Search code examples
phpdomdocumentdomxpath

Get DOMXpath results below previous result in HTML


I'm trying to sort through the HTML of an external website and, unfortunately, the site is very poorly organized. The data might look something like this:

<a class="title">Title One</a>
<a class="item">Item One</a>
<a class="item">Item Two</a>

<a class="title">Title Two</a>
<a class="item">Item One</a>
<a class="item">Item Two</a>    

And I'm working with an xpath query like this for the titles:

$titles = $x->evaluate('//a[@class="title"]');

Now, I want to list the titles with the items below them. Unfortunately, none of these elements are conveniently wrapped in a parent div, so I can't just filter through everything in the parent. So, I use a query like this for the items:

$titles = $x->evaluate('//a[@class="item"]');

Ideally, what I'd like to do is ONLY check for results below the current title element. So, if I'm looping through and hit "title one", I want to only check the "item" results that appear between title one and title two. Is there any way to do this?

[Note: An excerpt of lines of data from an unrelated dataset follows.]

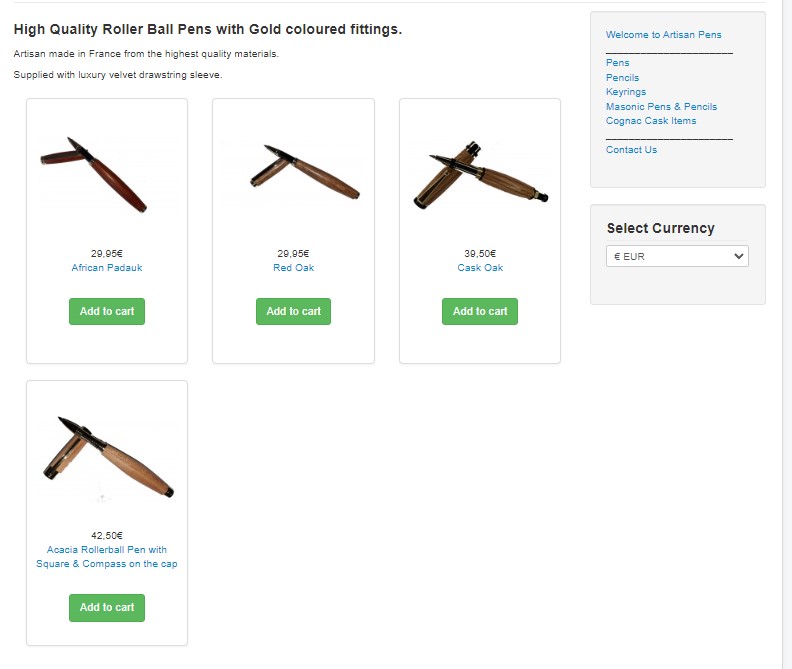Add Red Oak pen to cart
Image resolution: width=792 pixels, height=669 pixels.
click(x=293, y=311)
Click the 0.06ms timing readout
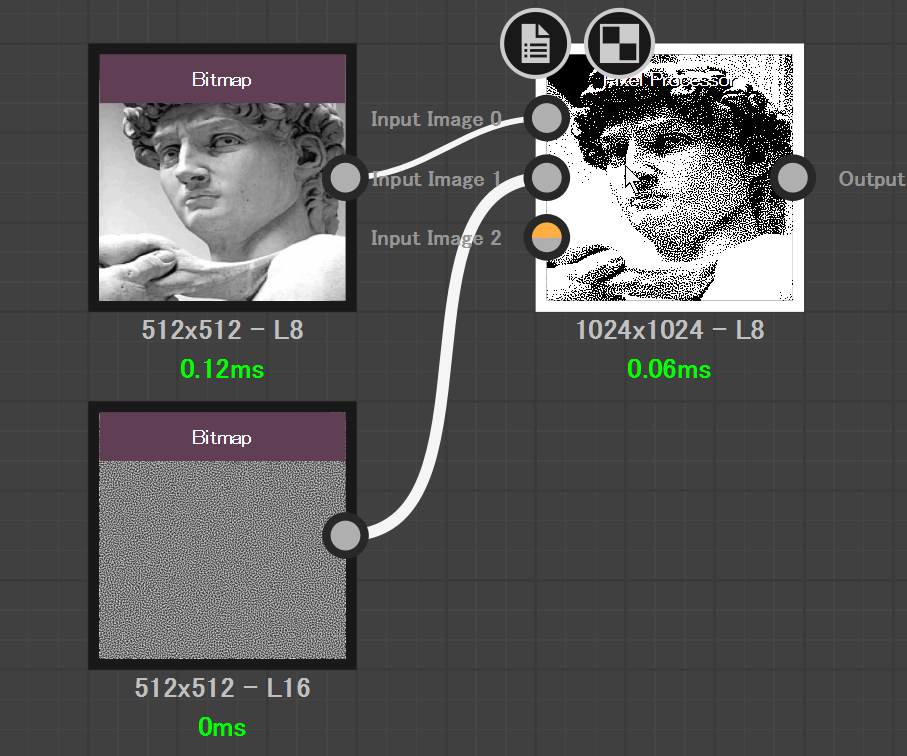This screenshot has width=907, height=756. coord(669,369)
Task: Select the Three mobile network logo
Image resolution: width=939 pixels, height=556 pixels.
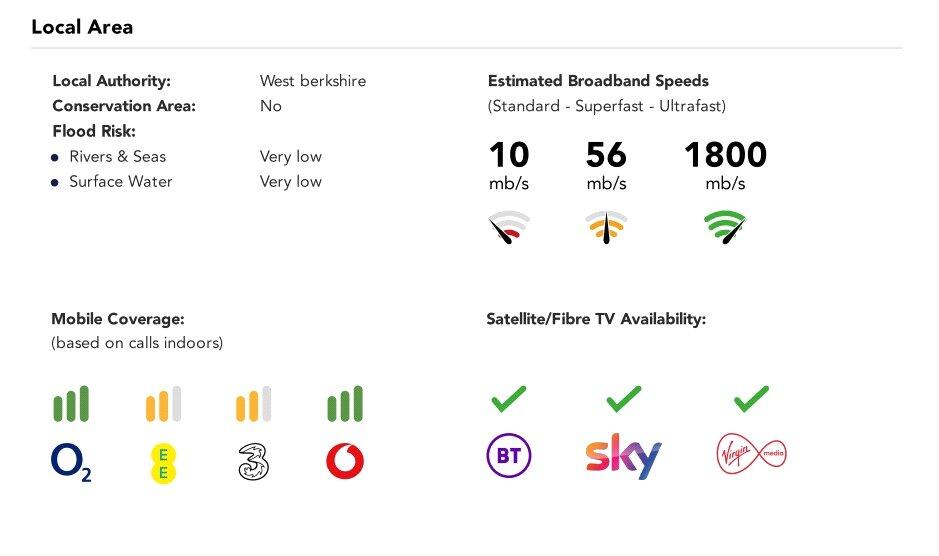Action: point(254,462)
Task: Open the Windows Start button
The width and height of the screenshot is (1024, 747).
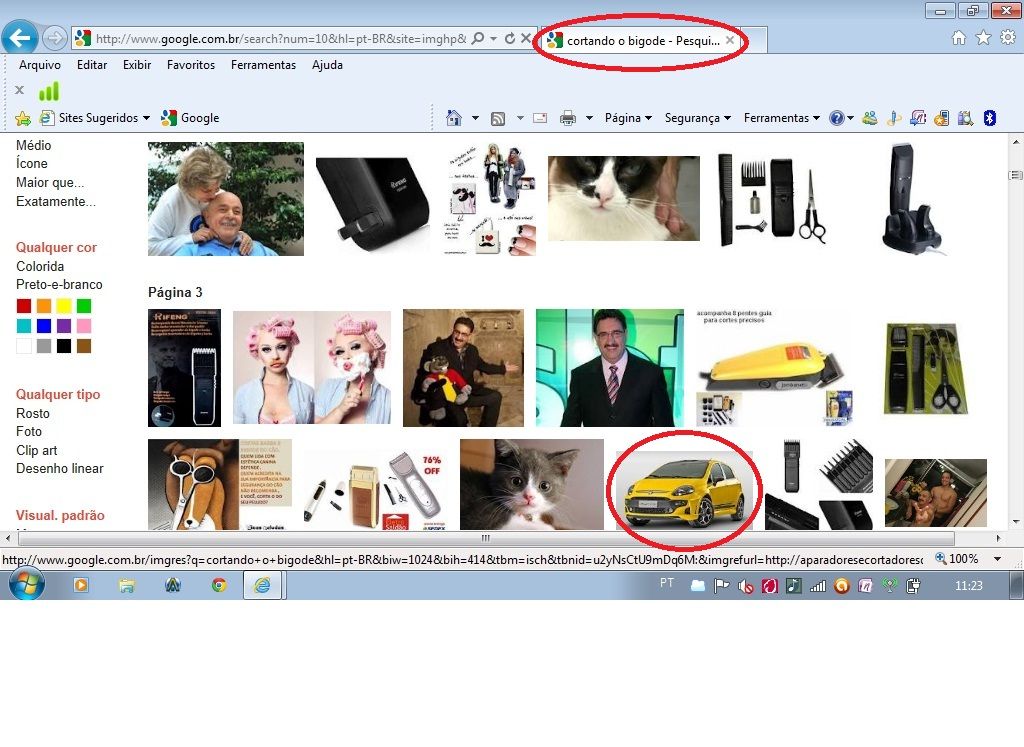Action: [x=25, y=585]
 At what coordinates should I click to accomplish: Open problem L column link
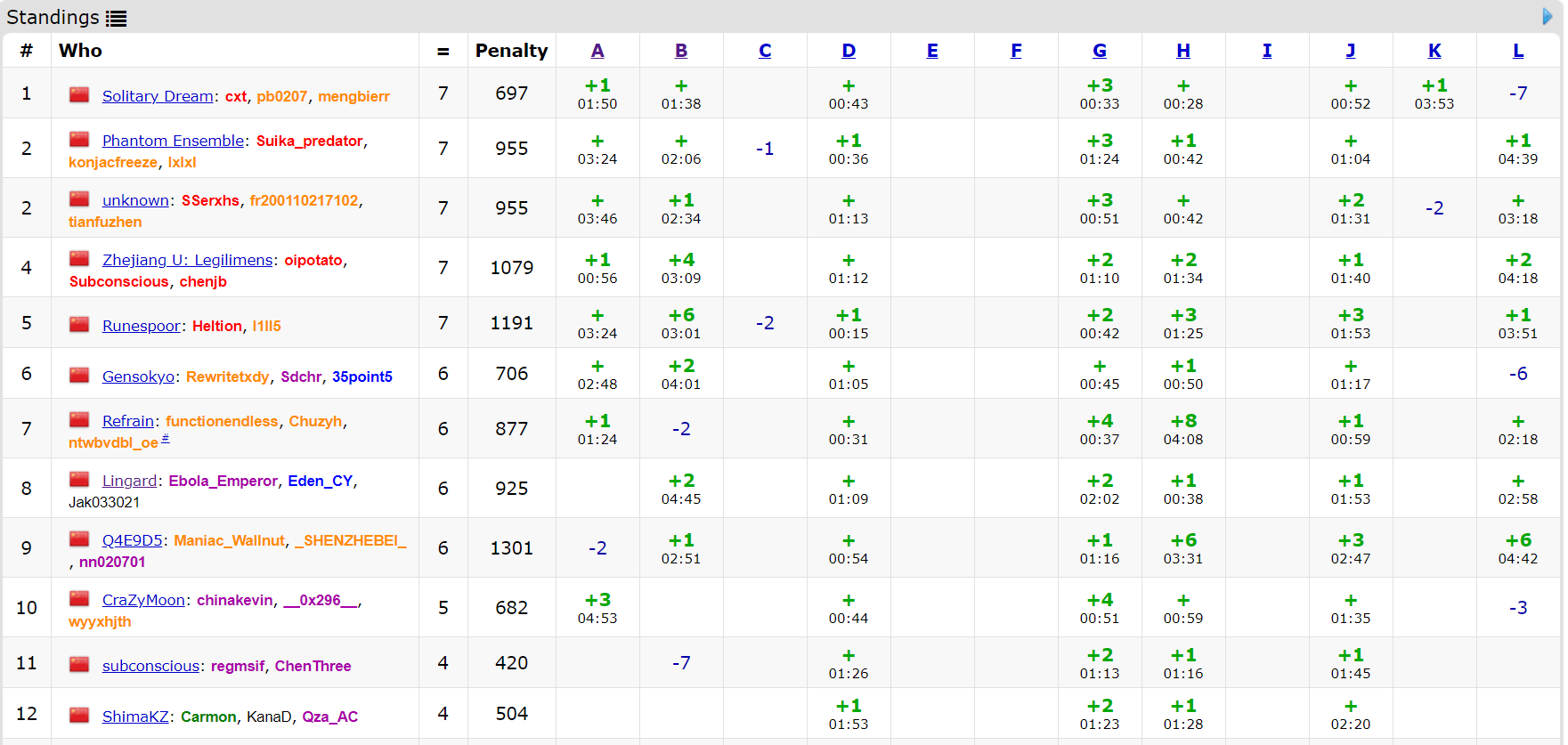pos(1518,51)
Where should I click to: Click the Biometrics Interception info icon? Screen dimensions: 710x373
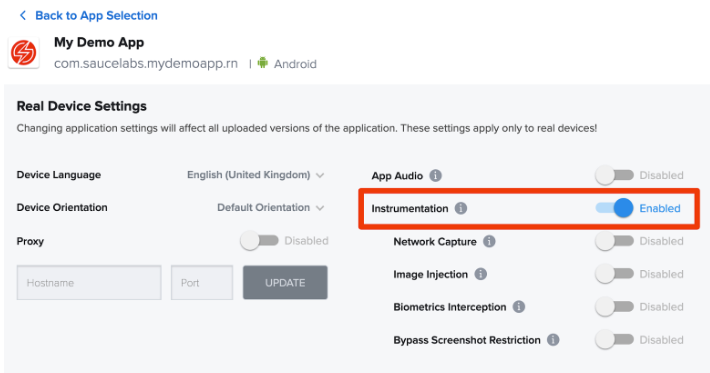518,307
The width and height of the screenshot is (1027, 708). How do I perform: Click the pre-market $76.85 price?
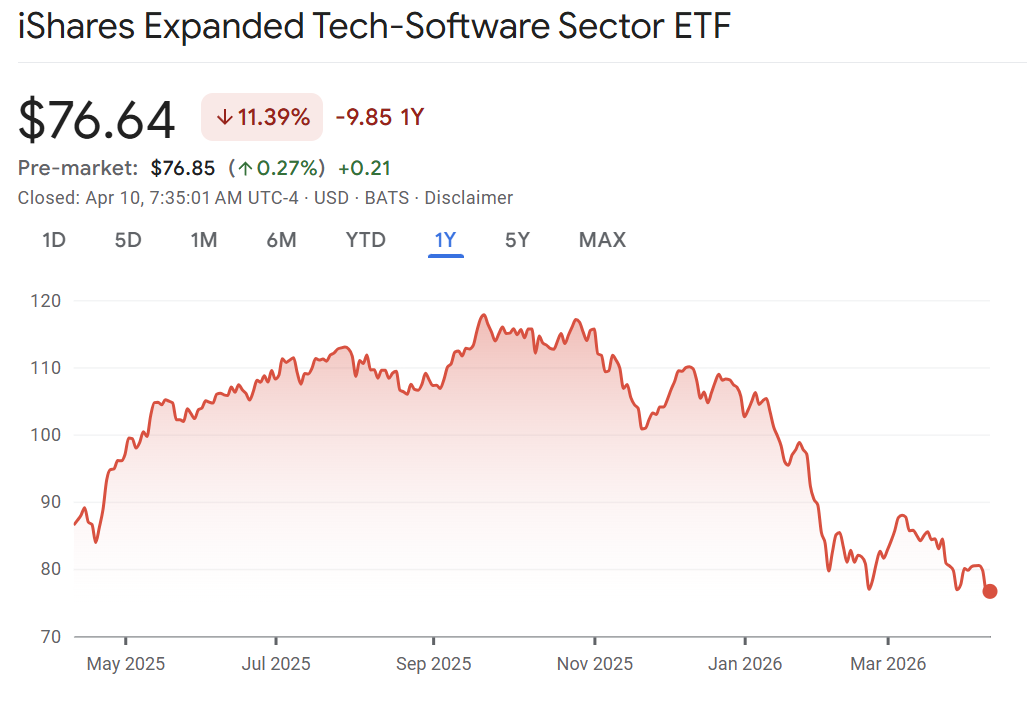pos(183,168)
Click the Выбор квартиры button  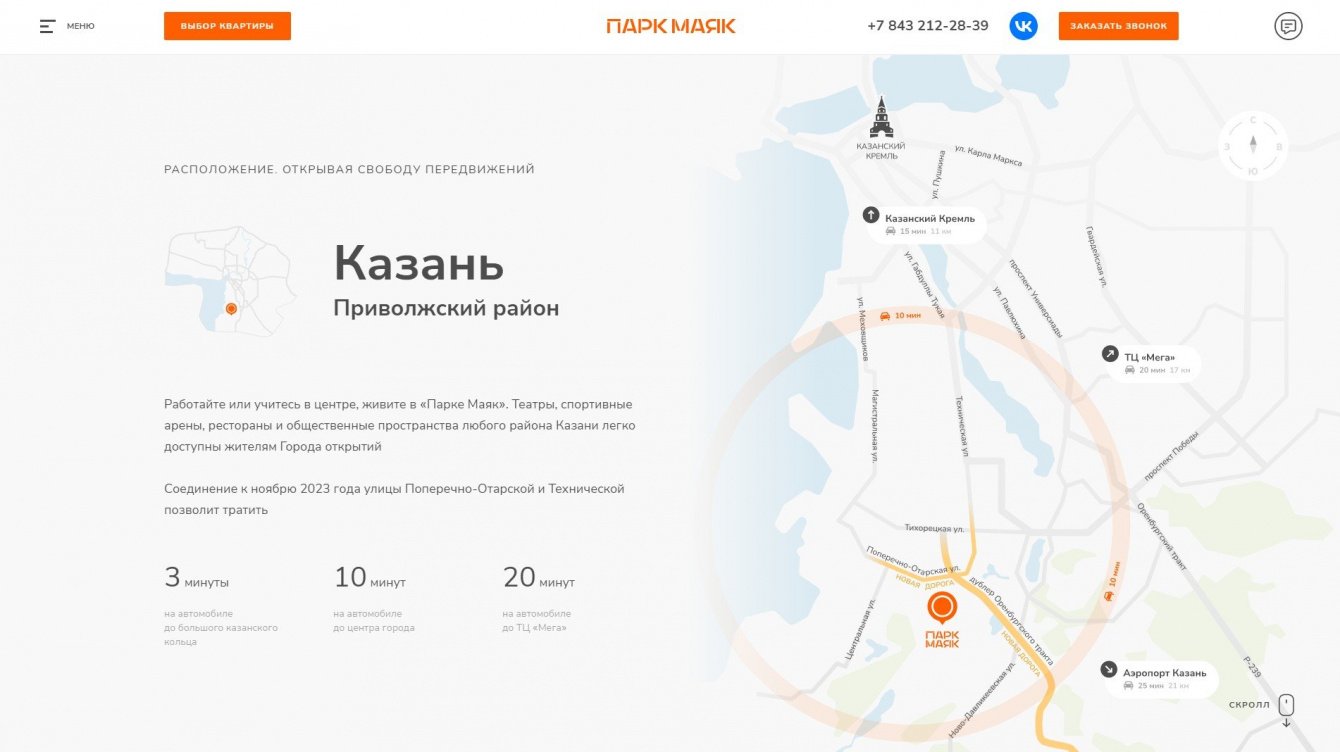(227, 26)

Modifying the HTML is not an option here. I know this question is a little ridiculous and my explanation might be horrible, but if there's a solution, it would really help me!

Thanks everyone.


Solution

  • You can find the title elements first and then use the ->nextSibling() to move forward:

    $html =<<<EOM
    <a class="title">Title One</a>
    <a class="item">Item One</a>
    <a class="item">Item Two</a>
    
    <a class="title">Title Two</a>
    <a class="item">Item One</a>
    <a class="item">Item Two</a>
    EOM;
    
    $d = new DOMDocument;
    $d->loadHTML($html);
    $x = new DOMXPath($d);
    foreach ($x->query('//a[@class="title"]') as $node) {
        echo "Title: {$node->nodeValue}\n";
        // iterate the siblings
        while ($node = $node->nextSibling) {
           if ($node->nodeType != XML_ELEMENT_NODE) {
                continue; // skip text nodes
            }
            if ($node->getAttribute('class') != 'item') {
                // no more .item
                break;
            }
            echo "Item: {$node->nodeValue}\n";
        }
    }
    

    Output:

    Title: Title One
    Item: Item One
    Item: Item Two
    Title: Title Two
    Item: Item One
    Item: Item Two